● Data for this task
....................

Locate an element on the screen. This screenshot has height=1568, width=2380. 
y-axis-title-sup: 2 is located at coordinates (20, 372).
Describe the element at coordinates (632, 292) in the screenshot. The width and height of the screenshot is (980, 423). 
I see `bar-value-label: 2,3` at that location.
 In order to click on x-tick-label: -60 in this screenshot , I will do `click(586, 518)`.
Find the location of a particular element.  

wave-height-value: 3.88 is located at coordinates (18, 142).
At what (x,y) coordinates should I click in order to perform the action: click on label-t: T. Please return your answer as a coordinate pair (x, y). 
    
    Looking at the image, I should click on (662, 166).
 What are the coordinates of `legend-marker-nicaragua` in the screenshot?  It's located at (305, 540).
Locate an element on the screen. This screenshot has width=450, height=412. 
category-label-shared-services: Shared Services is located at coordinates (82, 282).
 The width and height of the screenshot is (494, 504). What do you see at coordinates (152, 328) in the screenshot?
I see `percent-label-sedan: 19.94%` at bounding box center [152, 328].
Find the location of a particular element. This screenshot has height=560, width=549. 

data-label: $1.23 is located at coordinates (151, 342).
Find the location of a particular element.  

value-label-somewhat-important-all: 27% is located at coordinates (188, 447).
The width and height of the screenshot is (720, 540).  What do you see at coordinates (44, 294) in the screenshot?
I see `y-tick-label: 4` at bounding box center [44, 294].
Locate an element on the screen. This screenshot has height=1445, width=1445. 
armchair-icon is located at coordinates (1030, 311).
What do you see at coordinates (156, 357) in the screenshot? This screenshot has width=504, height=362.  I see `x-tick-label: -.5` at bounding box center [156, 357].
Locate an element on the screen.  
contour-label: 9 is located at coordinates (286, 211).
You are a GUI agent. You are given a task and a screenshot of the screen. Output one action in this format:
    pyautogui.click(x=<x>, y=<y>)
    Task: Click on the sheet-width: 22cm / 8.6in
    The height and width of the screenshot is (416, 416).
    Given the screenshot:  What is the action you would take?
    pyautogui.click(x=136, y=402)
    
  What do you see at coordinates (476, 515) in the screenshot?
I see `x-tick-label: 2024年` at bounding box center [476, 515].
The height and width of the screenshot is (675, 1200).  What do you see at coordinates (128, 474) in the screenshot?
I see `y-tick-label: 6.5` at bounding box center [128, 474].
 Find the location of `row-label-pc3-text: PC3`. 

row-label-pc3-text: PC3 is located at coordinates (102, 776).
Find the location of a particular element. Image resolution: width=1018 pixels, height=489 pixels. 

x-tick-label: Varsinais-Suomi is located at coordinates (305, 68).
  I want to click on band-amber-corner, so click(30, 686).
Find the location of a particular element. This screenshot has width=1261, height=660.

....................

Reproduce every line of the records above verbatim.

● Answer box
Locate an element on the screen. This screenshot has height=1568, width=2380. 
y-axis-title-sup: 2 is located at coordinates (20, 372).
Describe the element at coordinates (632, 292) in the screenshot. The width and height of the screenshot is (980, 423). 
I see `bar-value-label: 2,3` at that location.
 In order to click on x-tick-label: -60 in this screenshot , I will do `click(586, 518)`.
Find the location of a particular element.  

wave-height-value: 3.88 is located at coordinates (18, 142).
At what (x,y) coordinates should I click in order to perform the action: click on label-t: T. Please return your answer as a coordinate pair (x, y). 
    
    Looking at the image, I should click on (662, 166).
 What are the coordinates of `legend-marker-nicaragua` in the screenshot?  It's located at (305, 540).
Locate an element on the screen. This screenshot has width=450, height=412. 
category-label-shared-services: Shared Services is located at coordinates (82, 282).
 The width and height of the screenshot is (494, 504). What do you see at coordinates (152, 328) in the screenshot?
I see `percent-label-sedan: 19.94%` at bounding box center [152, 328].
Find the location of a particular element. This screenshot has height=560, width=549. 

data-label: $1.23 is located at coordinates (151, 342).
Find the location of a particular element.  

value-label-somewhat-important-all: 27% is located at coordinates (188, 447).
The width and height of the screenshot is (720, 540).  What do you see at coordinates (44, 294) in the screenshot?
I see `y-tick-label: 4` at bounding box center [44, 294].
Locate an element on the screen. This screenshot has height=1445, width=1445. 
armchair-icon is located at coordinates (1030, 311).
What do you see at coordinates (156, 357) in the screenshot? This screenshot has width=504, height=362.  I see `x-tick-label: -.5` at bounding box center [156, 357].
Locate an element on the screen.  
contour-label: 9 is located at coordinates (286, 211).
You are a GUI agent. You are given a task and a screenshot of the screen. Output one action in this format:
    pyautogui.click(x=<x>, y=<y>)
    Task: Click on the sheet-width: 22cm / 8.6in
    The height and width of the screenshot is (416, 416).
    Given the screenshot:  What is the action you would take?
    pyautogui.click(x=136, y=402)
    
  What do you see at coordinates (476, 515) in the screenshot?
I see `x-tick-label: 2024年` at bounding box center [476, 515].
The height and width of the screenshot is (675, 1200).  What do you see at coordinates (128, 474) in the screenshot?
I see `y-tick-label: 6.5` at bounding box center [128, 474].
 Find the location of `row-label-pc3-text: PC3`. 

row-label-pc3-text: PC3 is located at coordinates (102, 776).
Find the location of a particular element. Image resolution: width=1018 pixels, height=489 pixels. 

x-tick-label: Varsinais-Suomi is located at coordinates (305, 68).
  I want to click on band-amber-corner, so click(30, 686).
Find the location of a particular element. This screenshot has width=1261, height=660.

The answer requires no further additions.